▶ Trecho do texto
╔══
Principal
Banner

postheadericon Entrevista: Diretor do HPJ, Sérgio Bezz, lança livro

 

Na quinta-feira (03), às 18h, acontece na Sala Carlos Couto, do Teatro Municipal de Niterói, o lançamento do livro “Psicanálise e Psiquiatria: Entrevistas de pacientes na transmissão e no ensino”, publicado pela Editora Appris. A obra é escrita pelo psicólogo, psicanalista e diretor do  Hospital Psiquiátrico de Jurujuba (HPJ), Sérgio Bezz. O trabalho, derivado da sua tese de doutorado, relata processos de acolhimento e cuidado na Saúde Mental. Ele conversou com a nossa equipe sobre a construção da obra.

Como foi o retorno da apresentação da sua tese de doutorado? Como se animou para transformar em livro?

A defesa da tese foi um momento bastante rico pela discussão produzida e comentários dos professores do campo da psiquiatria da Universidade Federal do Rio de Janeiro (UFRJ), Universidade Estadual de Campinas (Unicamp) e da Psicologia da Universidade Federal Fluminense (UFF) que compuseram a banca. A publicação foi uma indicação deles pela importância da temática para os trabalhadores e alunos do campo da saúde mental. Mantenho contato desde então com o renomado professor da Unicamp que compôs a banca, Mário Eduardo Costa Pereira, que escreveu o belo prefácio para o livro com o sugestivo título “testemunhando o parto das palavras”.

Quais os pontos principais da sua pesquisa?

É uma pesquisa que aborda fundamentalmente sobre a necessidade de valorização da singularidade de cada sujeito através de uma escuta orientada pela psicanálise. Minha prática desde 1997 no Hospital de Jurujuba, na assistência e nos programas de formação, trouxe a urgência de transmitir um dispositivo que sustentamos em vários tempos na instituição, chamado classicamente na psiquiatria de apresentação de pacientes. Fiz um trabalho de rememoração do que foi esse dispositivo classicamente no campo psiquiátrico para sustentar sua modificação realizada pelo psicanalista Jacques Lacan, referência em minha formação que inspirou o modo como realizamos no HPJ. Desse modo, trata-se de uma aposta ética nas entrevistas de pacientes onde o valor de sua palavra é central, ressaltando seus modos subjetivos de lidar com sua loucura, seu sofrimento humano e suas potencialidades. Trata-se de uma aposta ética em dar um lugar à existência da loucura como expressão do humano, e também à discursividade própria do psicótico.
╚══
▶ Material extraído
╔══
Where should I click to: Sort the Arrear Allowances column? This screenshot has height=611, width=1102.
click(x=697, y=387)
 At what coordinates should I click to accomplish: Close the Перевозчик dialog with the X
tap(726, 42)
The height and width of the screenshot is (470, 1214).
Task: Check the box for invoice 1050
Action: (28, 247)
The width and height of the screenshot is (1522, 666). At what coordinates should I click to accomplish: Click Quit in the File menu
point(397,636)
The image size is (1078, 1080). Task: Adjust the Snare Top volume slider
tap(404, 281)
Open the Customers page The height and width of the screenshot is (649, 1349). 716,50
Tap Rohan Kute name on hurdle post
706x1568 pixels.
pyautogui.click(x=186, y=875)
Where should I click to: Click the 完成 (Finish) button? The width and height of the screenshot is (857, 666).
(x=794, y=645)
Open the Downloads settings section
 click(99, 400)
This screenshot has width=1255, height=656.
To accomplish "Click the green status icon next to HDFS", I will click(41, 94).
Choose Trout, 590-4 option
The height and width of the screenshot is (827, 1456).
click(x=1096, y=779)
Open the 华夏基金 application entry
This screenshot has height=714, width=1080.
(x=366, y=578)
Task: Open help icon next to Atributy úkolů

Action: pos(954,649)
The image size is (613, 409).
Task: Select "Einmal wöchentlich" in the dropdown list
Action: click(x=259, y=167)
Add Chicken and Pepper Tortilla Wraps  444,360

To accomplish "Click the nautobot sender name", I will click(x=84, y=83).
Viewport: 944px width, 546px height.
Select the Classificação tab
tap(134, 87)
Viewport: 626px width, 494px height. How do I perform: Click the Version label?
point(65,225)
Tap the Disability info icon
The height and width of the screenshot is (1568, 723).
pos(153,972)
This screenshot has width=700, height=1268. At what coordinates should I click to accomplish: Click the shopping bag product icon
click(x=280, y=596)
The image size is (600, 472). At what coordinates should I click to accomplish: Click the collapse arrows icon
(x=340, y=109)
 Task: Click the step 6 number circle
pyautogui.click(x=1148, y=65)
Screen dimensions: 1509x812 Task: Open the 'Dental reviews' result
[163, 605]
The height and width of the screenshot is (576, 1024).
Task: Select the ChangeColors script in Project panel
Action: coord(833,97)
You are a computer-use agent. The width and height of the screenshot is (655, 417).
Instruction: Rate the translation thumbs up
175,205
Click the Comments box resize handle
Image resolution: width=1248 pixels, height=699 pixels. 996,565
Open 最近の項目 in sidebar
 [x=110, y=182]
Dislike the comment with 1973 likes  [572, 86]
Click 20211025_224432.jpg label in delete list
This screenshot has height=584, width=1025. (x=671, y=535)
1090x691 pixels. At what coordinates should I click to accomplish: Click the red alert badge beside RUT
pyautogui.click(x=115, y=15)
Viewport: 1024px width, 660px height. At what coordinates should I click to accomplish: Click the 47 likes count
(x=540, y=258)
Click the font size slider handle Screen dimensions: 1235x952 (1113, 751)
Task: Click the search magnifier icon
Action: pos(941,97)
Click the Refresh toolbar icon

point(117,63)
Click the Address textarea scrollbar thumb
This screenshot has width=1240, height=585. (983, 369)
╚══
▶ Tarefa A
Reproduza sem alterações o trecho da entrevista que vai de "postheadericon Entrevista: Diretor" a "transformar em livro?".
▶ Tarefa B
Na entrevista com Sérgio Bezz, diga se cada afirmação concorda com o texto, respondendo sim ou não e citando literalmente as palavras que decidem: (i) o lançamento do livro acontece na Sala Carlos Couto, do Teatro Municipal de Niterói; (ii) o prefácio do livro foi escrito por um professor da UFRJ; (iii) Sérgio Bezz atua no Hospital de Jurujuba desde 1997.
▶ Tarefa C
Escreva a parte seguinte da entrevista com Sérgio Bezz, começando logo depois da última frase apresentada.
O material não tem nenhum papel aqui.

▶ Resposta A
postheadericon Entrevista: Diretor do HPJ, Sérgio Bezz, lança livro

 

Na quinta-feira (03), às 18h, acontece na Sala Carlos Couto, do Teatro Municipal de Niterói, o lançamento do livro “Psicanálise e Psiquiatria: Entrevistas de pacientes na transmissão e no ensino”, publicado pela Editora Appris. A obra é escrita pelo psicólogo, psicanalista e diretor do  Hospital Psiquiátrico de Jurujuba (HPJ), Sérgio Bezz. O trabalho, derivado da sua tese de doutorado, relata processos de acolhimento e cuidado na Saúde Mental. Ele conversou com a nossa equipe sobre a construção da obra.

Como foi o retorno da apresentação da sua tese de doutorado? Como se animou para transformar em livro?

▶ Resposta B
(i) Sim: "acontece na Sala Carlos Couto, do Teatro Municipal de Niterói".
(ii) Não: "o renomado professor da Unicamp que compôs a banca, Mário Eduardo Costa Pereira, que escreveu o belo prefácio para o livro".
(iii) Sim: "Minha prática desde 1997 no Hospital de Jurujuba".

▶ Resposta C
O livro é também uma forma de resistência, de preservação de nossa memória, da nossa história, para isso recorri a personagens do campo psiquiátrico e psicanalítico de Niterói, com os quais tive a oportunidade de entrevistar em público. Essas entrevistas com Eduardo Rocha, Raldo Bonifácio e Uerley da Costa constam no livro.

Que recuperações de usuários você destacaria nesse percurso?

Nesse trabalho realizado no livro registrei casos com evolução difícil, críticos, que interrogavam as equipes. Foi preservada evidentemente a confidencialidade exigível. São situações clínicas que implicam diretamente o engajamento e a posição de quem atende, seu modo de leitura que está sempre de acordo com sua formação e sua própria subjetividade.

Assim pôde-se constatar que os fatos clínicos em psicopatologia implicam o clínico em causa, seu saber, virtudes, mas também dificuldades. Daí a importância fundamental em discutir o que uma entrevista com o paciente pode permitir ou obstruir ao paciente formular, ele mesmo, seu modo de viver seus sintomas e sofrimentos, recuperando assim sua dignidade discursiva própria. Um dos pacientes bastante comprometido na fala, em uma espécie de mutismo esquizofrênico, após a entrevista, onde a condução da entrevista permitiu sua fala se desenvolver, recobrar sua memória e as músicas que compôs um dia. Ao final nos diz: “nasci de novo”.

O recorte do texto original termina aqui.